2. Curative measures
No curative measures were taken to minimize the effect of the improper jury argument because the objection was overruled. This factor favors reversal.
3. Certainty of punishment assessed
Lee challenges the State's argument implying that he possibly committed more drug offenses. Lee contends the prosecutor's statement caused the jury to speculate that he committed other felonies and contributed to its decision to impose a life sentence. In reviewing the certainty of the punishment absent the improper argument, we consider the strength of the evidence, looking at all the evidence in the record. Mosley, 983 S.W.2d at 259. Here the evidence was strong.
First, although the State improperly invited the jury to speculate that Lee may have committed more drug offenses than what already was in evidence, the State's final argument focused much more on the brutality of the crime for which he was being punished. The jury heard lengthy testimony about Bennett's 64 stab wounds. Lee testified that he covered her mouth to prevent her screams, stabbed her in the face and chest and across her neck, and then sprayed Lysol in her face. The jury found the State's evidence to be credible and rejected Lee's self-defense claim in the guilt phase.
A jury reasonably could conclude, given the type of crime committed, along with the particularly brutal facts of this murder, that Lee was a danger to society with a wanton and callous disregard for human life deserving of punishment at the higher end of the range. Cf. King, 953 S.W.2d at 271-72 (dangerousness shown by pattern of disrespect for the law); Martinez v. State, 924 S.W.2d 693, 696-97 (Tex. Crim. App. 1996) (en banc) ("[A]ppellant's weapon of choice was a knife—a weapon which, by virtue of its very nature, forces the user to be in such close proximity to his victim that he is often touching him or comes into contact with him on each blow. Furthermore, the character of the weapon is such that several thrusts are often utilized in order to ensure death—each additional thrust potentially indicating to any rational juror that such a personal act requires a wanton and callous disregard for human life"). We cannot conclude that an implication that Lee engaged in additional drug deals—beyond those already in evidence—would have had a significant influence on the jury's consideration, given the other evidence before them directly related to the crime for which he was charged. See Mosley, 983 S.W.2d at 260 (finding harmless error when trial court overruled defendant's objection to improper jury argument because certainty-of-outcome factor weighed heavily in favor of State with strong evidence of guilt).
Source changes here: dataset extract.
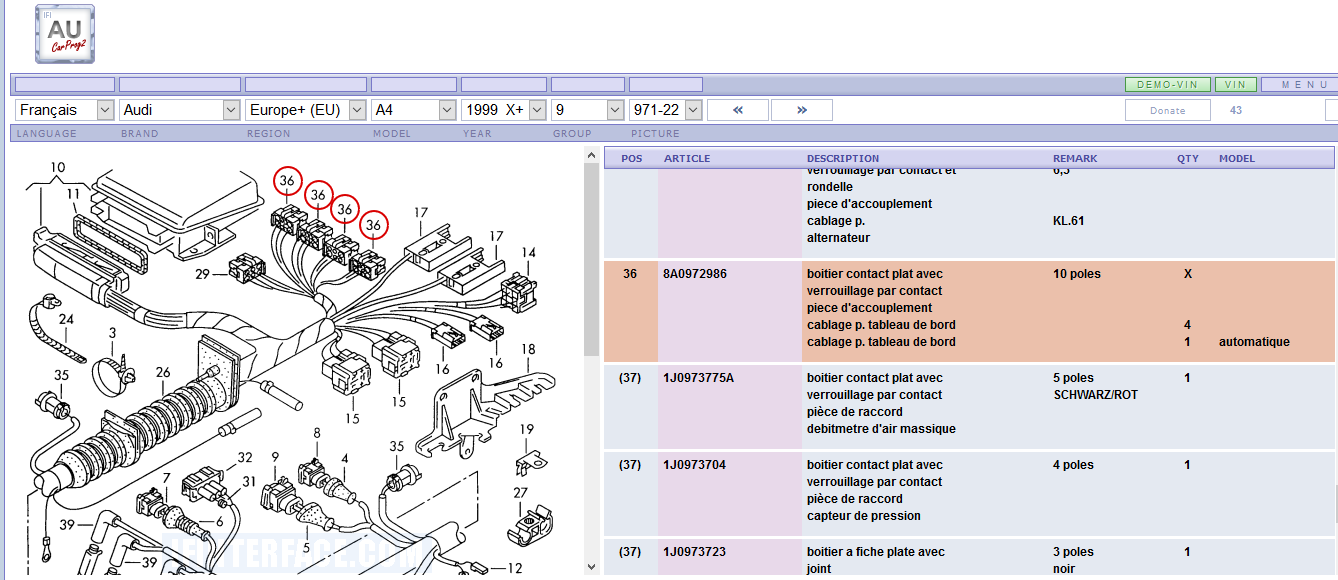The width and height of the screenshot is (1338, 580).
Task: Open the Region dropdown Europe+ (EU)
Action: (307, 110)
Second, there was ample evidence of other criminal activity. In addition to evidence of illegal narcotics activity at the time of his arrest and in his explanation to his Lufkin girlfriend, Lee admitted to four prior convictions at the beginning of the punishment phase of his trial, including
• Forgery of a commercial instrument (September 11, 2002)These four prior criminal convictions were undisputed. Additionally, the videotape admitted in evidence showed Lee selling drugs to a confidential informant two years before large quantities of drugs and drug paraphernalia were found in his home. There was evidence of criminal activity and convictions beyond the jury argument inferring additional drug deals.
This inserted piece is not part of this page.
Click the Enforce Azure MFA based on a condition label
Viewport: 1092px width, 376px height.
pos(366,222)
• Felony burglary of a habitation (February 17, 2003)
• Failure to identify (April 17, 2008)
• Possession of a controlled substance with intent to deliver cocaine (October 23, 2009)
Accordingly, we do not have a "grave doubt" as to the influence of the improper jury argument on the jury and conclude, instead, that it had but a "slight effect." See Solomon, 49 S.W.3d at 365; Burnett, 88 S.W.3d at 637-38.
We, therefore, overrule Lee's second issue.
Conclusion
Having overruled both of Lee's issues, we affirm the trial court's ruling.
Harvey Brown
Justice
Panel consists of Justices Keyes, Bland, and Brown. Do not publish. TEX. R. APP. P. 47.2(b).